Saw? That goal? From Richarlison – of Brazil, where else? Home to mononymous footballers with multi-dimensional, acrobatic, fast-twitch-leap-scissor-kick fibres? Brazil’s 2-0 win against Serbia on Thursday night marked end of the first round of the 2022 FIFA World Cup in Qatar. The first five days was replete with stellar Asian upsets against established powers, shows of courage and demonstrations of protest but also awash with sizeable helpings of FIFA hyper-brand-control and a large number of Anglosphere media’s tone-deaf mealy-mouthedness.
As Saudi Arabia and Japan defeated Argentina and Germany while Tunisia, Morocco and South Korea’s held out against higher ranked teams, foreign coaches continued to be asked why they worked with teams from non-democratic nations. English-speaking commentators stuffily declared no one loved football more – or correctly – than the west did because, well, there was only one way to play or indeed follow the game. Things had been tetchy and cantankerous with clashes of culture playing out to the power of n. At the back of Qatar22 from a distance all you could hear was a glum-sounding drumbeat.
Until the world’s most-loved football team showed up on Thursday night and at one point, lifted their game and with it, lifted everything. The event, the spectators and plus millions watching at home.
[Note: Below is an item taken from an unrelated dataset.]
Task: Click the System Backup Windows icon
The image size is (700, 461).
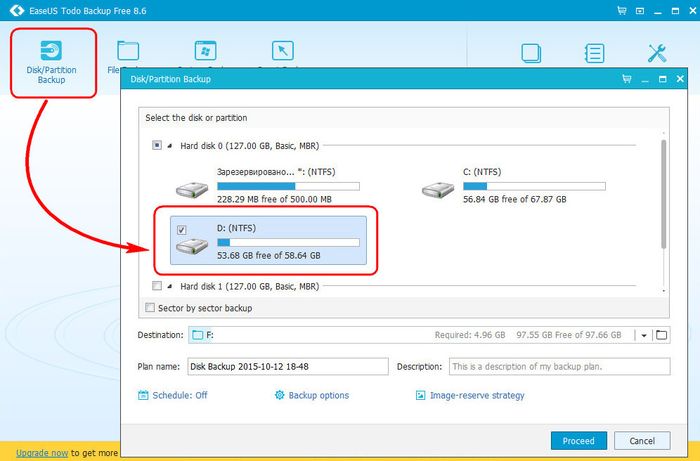Action: tap(205, 50)
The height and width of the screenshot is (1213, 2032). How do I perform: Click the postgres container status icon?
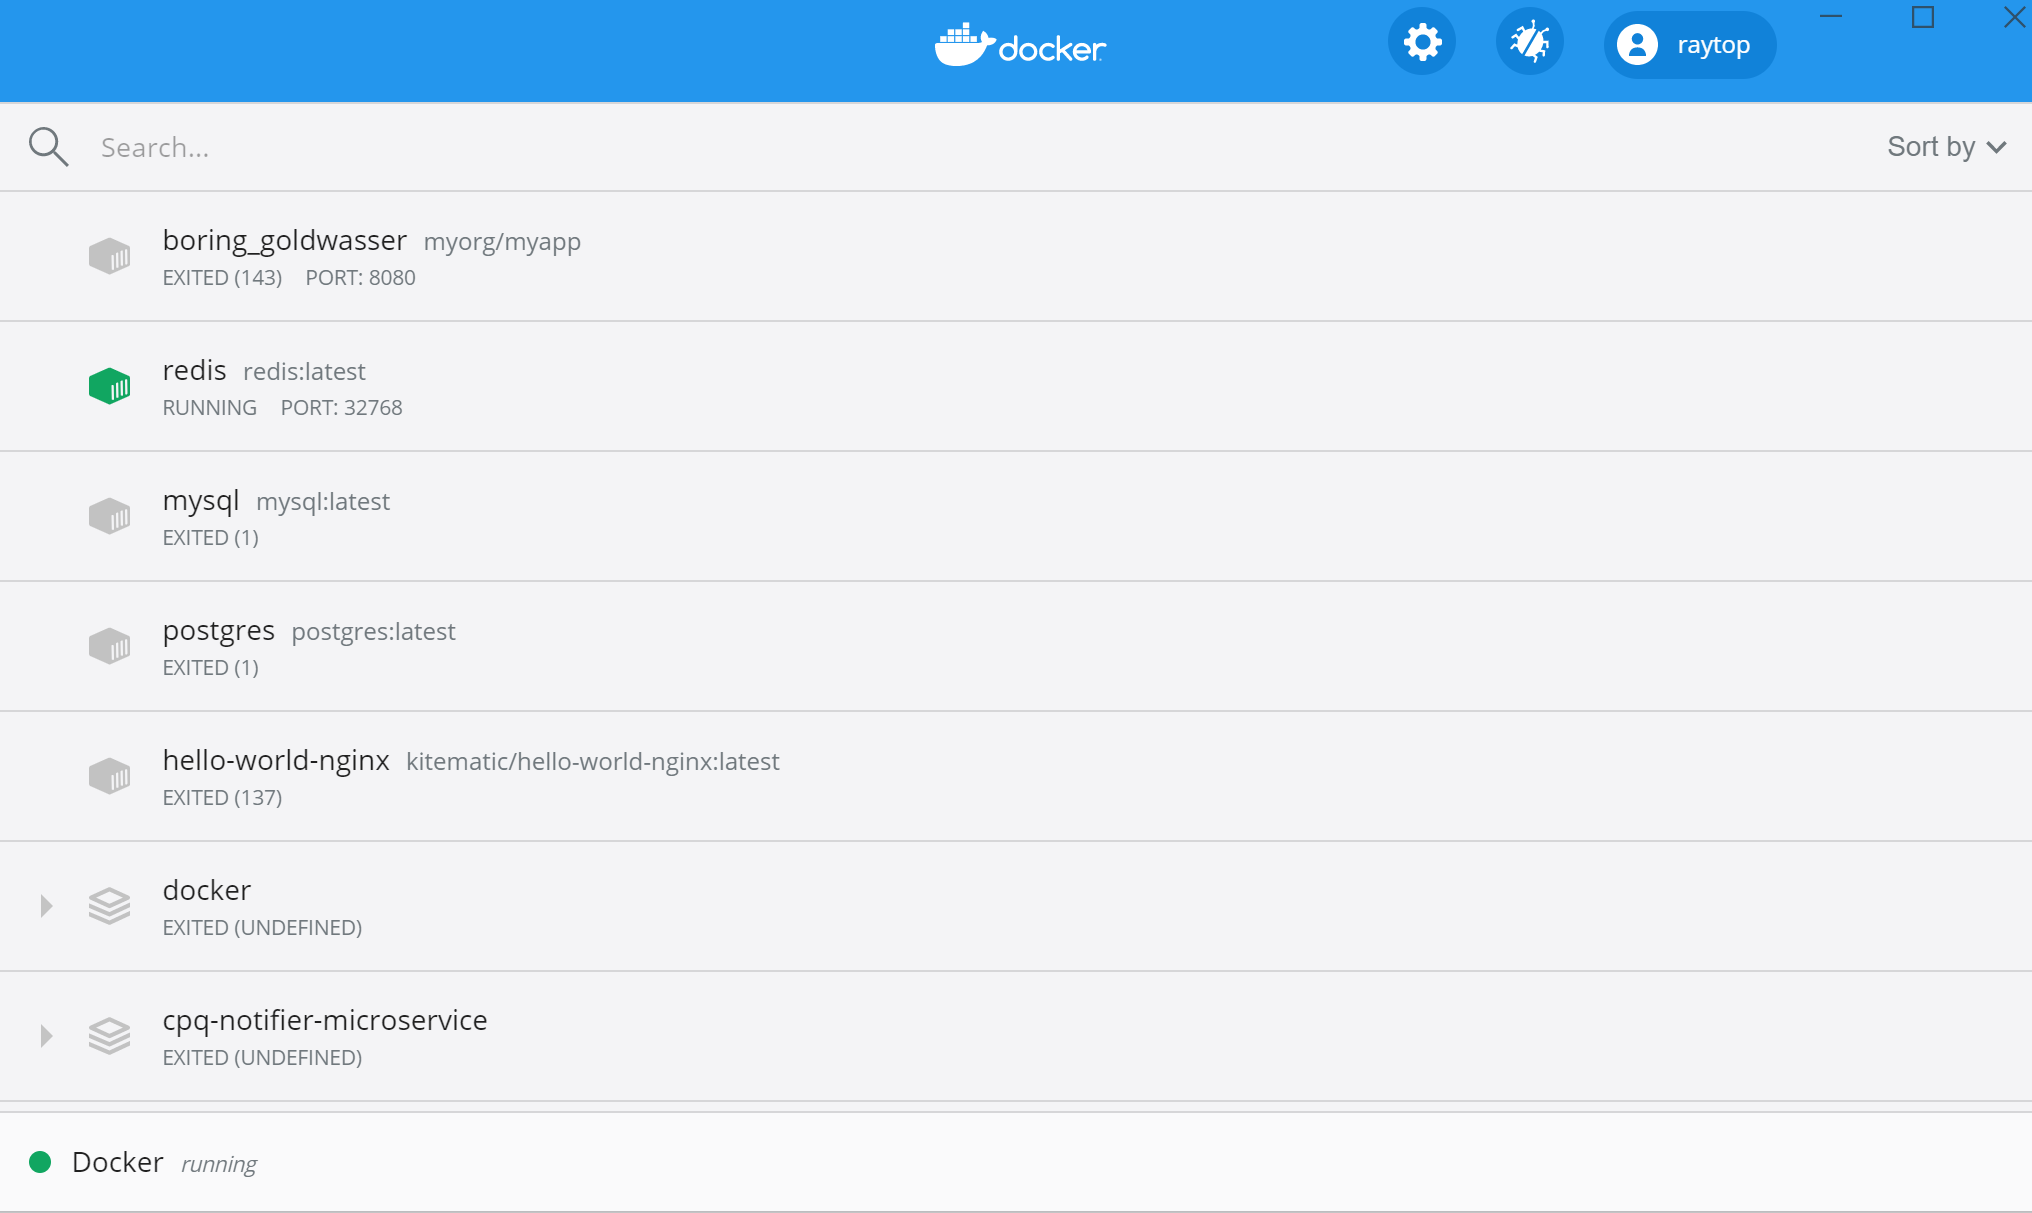(x=110, y=645)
The World Cup may have begun last Sunday, with its ceremonies, noisy news and fixture spinout, but only when Brazil played their first game, did it feel like Qatar 22 had actually taken off.
Now about that goal. Richarlison (full name Richarlison de Andrade) had already scored a goal minutes before his mid-air, taekwondo special. Serbia had been resolute, sturdy, unyielding. When the moment came, Brazil shifted a gear, Richarlison pushed past a defender and stabbed the ball home for his first goal. TV said that until then that he had just had three touches on the ball. By the time the match ended, The Athletic reported Richarlison had 25 touches on the ball, the least of anyone in his starting XI.
On one of those, Richarlison created what should remain counted amongst the goals of this World Cup right to its very last day. In a blink of an eye with a whiplash of movement, he found the most direct, but somewhat complicated path for the ball on its downward journey into goal – torso twisting, feet off the ground. Fun fact: at point of contact with Richarlison’s boot, the ball was around head height of Serbian defender Milos Veljkovic, who is 6ft2in tall.
This is what Brazil can do to a World Cup football – take it from rupture to rapture.
Yet, it is not as if the world should not or will not intersect with a FIFA World Cup in the many ways it has before the start of Qatar 22. No matter what FIFA’s governors believe or decree, a platform as large as their World Cup – and not only in Qatar, it must be said – is the best place for athletes, teams, nations to show support, demonstrate protest and call for change.
But when football shows up at its most transcendent, like it did on Thursday night, it gives our most anguished and angry selves a chance to breathe. Despite the cynical and Machiavellian manoueverings of the modern sporting ecosystem, live sport – high-quality live sport – has the power to suspend our reality, put it on hold, repair the spirit and re-stock our energies. It is what Brazil did.
When the second round began on Friday afternoon, Iran beat Wales 2-0. The two countries are a spot away from each other in the FIFA rankings – Wales 19, Iran 20. Before the game, the Iranian team mumbled their way through their national anthem. This was in contrast to their stone-faced silence before their first-round match against England as a gesture of solidarity with women-led citizens’ protests which were being ruthlessly crushed around their country. Iran’s footballers reminded us that not all athletes and teams want to be seen as representatives of the state, even though the state is quick to hijack the most popular among them. By half-heartedly singing their way through their anthem and then defeating Wales, Iran’s have become genuine contendors for a place in the knockouts and could change the tenor of the conversation around their squad. Plus having earned themselves a little more breathing room with reference to their hardline rulers.
Qatar22 will always be a world cup of two tones, in both light and shadows, amidst smoke and mirrors. Regardless of the western media’s assessment of their hosts, if one of them were to win the World Cup, say England, Qatar’s sun would only shine brighter. Speaking of the favourites, Brazil next plays Switzerland on Monday night. They haven’t won a World Cup for the last twenty years and so remain, for their countrymen and fans worldwide, not just a team but a footballing emotion.
With a rider. After clearing the head of Richarlison and Co, daylight also reminds us that Brazil’s famous canary yellow jersey has in the recent past been appropriated by the state, associated with their outgoing autocrat-president Jair Bolsonaro. Who was supported as presidential candidate in the recent election by Brazil’s biggest football star, Neymar.
Enjoy the football as it’s happening, folks. The world outside is pretty dire.